Page -
# Plants for a Mountain Horned Dragon Viv



## quack (May 14, 2011)

I am planning on getting a mountain horned dragon in a few weeks, I have a viv set up, it is 3 feet long, 1 and a half feet deep, and 4 feet tall. All that I am missing is the plants.

I have a pothos in there now, but I'd like to have more to give the lizard more places to hide. I have some branches in there now as well and a fogger for when the humidity gets low. What plants could I use to fill the viv that would either climb the branches or provide the lizard with more places to hide? 

The viv will be kept between the low 90'sF in the basking area to the mid 70'sF towards the bottom, with the humidity usually staying between 50-80%.

Any help will be appreciated!


----------



## Groundhog (Dec 17, 2006)

[Items listed in a dataset]

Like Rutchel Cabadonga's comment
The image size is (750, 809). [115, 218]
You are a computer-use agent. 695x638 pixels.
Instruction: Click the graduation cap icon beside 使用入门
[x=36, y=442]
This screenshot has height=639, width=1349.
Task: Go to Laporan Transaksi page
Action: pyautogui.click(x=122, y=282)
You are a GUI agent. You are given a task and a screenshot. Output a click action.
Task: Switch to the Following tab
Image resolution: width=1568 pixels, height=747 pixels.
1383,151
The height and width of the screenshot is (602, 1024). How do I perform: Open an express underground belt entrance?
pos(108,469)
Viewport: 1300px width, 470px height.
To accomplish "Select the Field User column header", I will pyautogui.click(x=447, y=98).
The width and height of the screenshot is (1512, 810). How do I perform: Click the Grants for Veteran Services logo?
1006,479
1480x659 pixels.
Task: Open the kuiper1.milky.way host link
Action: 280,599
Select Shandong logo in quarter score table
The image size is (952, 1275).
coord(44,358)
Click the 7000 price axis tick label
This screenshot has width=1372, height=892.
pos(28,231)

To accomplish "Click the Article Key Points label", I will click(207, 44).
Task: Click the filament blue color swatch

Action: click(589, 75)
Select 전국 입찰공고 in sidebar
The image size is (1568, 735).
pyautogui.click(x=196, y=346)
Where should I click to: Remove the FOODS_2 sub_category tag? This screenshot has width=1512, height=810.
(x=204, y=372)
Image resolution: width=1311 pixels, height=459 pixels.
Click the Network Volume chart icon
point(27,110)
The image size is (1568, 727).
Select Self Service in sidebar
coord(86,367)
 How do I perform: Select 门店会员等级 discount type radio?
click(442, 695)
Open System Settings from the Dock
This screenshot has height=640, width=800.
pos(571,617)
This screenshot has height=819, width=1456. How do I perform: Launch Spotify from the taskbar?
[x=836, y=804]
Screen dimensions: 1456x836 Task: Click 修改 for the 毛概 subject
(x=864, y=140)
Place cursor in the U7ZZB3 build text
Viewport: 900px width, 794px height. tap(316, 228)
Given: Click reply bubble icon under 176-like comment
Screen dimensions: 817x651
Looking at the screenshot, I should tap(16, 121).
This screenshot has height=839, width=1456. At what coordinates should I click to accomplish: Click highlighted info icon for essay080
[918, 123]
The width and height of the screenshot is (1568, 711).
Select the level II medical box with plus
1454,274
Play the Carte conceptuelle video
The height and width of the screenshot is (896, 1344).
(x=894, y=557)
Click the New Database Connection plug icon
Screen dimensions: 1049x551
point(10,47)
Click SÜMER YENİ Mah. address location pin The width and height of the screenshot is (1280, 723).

Directive 1 - Decide whether each statement agrees with the thread about plants for a mountain horned dragon viv. Answer yes or no, and quote the words from the thread that settle it. (a) The viv is 4 feet tall. (b) The poster already owns the mountain horned dragon. (c) The viv has a fogger for times when the humidity drops.
Directive 2 -
Answer these questions from the thread about plants for a mountain horned dragon viv:
(a) Which plant is already in the viv?
(b) What temperature will the basking area have?
(c) Between what levels does the humidity usually stay?
Directive 3 - Carry on the thread about plants for a mountain horned dragon viv from the point where it stops.
The material has nothing to do with the thread about plants for a mountain horned dragon viv.

Reply 1 -
(a) Yes: "it is 3 feet long, 1 and a half feet deep, and 4 feet tall"
(b) No: "I am planning on getting a mountain horned dragon in a few weeks"
(c) Yes: "a fogger for when the humidity gets low"

Reply 2 -
(a) A pothos.
(b) The low 90'sF.
(c) Between 50% and 80%.

Reply 3 -
For arboreal agamines, you've come to right place:

1) Temperature: You do know that _Acanthosaura sp._ are montane lizards. I do not think you need to have a basking spot that goes low 90s--High 80s will do it. It is imperative that the tank gets down to room temperature at night. So think--ambient day: mid-high 70s; ambient night: high 60s--low 70s.

2) Some UVb is necessary. If you use T 8s, one 3' Exoterra 5.0 should do it (in conjunction with your "daylight" bulbs).

3) Water: These lizards like moisture. What kind of fogger? Can it be set to mist (actual droplets) a couple of times a day? For an enclosure 3' wide, I would cover half the screen top with saran wrap or plexiglass (of course, your basking bulb goes on the other side). This will help stabilize the ambient humidity.

4) Diet: For Acanthosaura, a varied diet is good, but go long on superworms and earthworms (relatively high in calcium). The purpose of those claws is because they do come down to scratch for earthworms (like their new world counterpart, Corythophanes). You will find that they will quickly learn to accept food from your fingers--some almost demand it

5) Oh yeah, da plants: Once acclimated, you will find they do not hide all the time. A well-planted tank is fine. You can lose the pothos if you want some variety. Bear in mind, in an enclosure that tall, you cannot really grow high light plants. Plant early and often!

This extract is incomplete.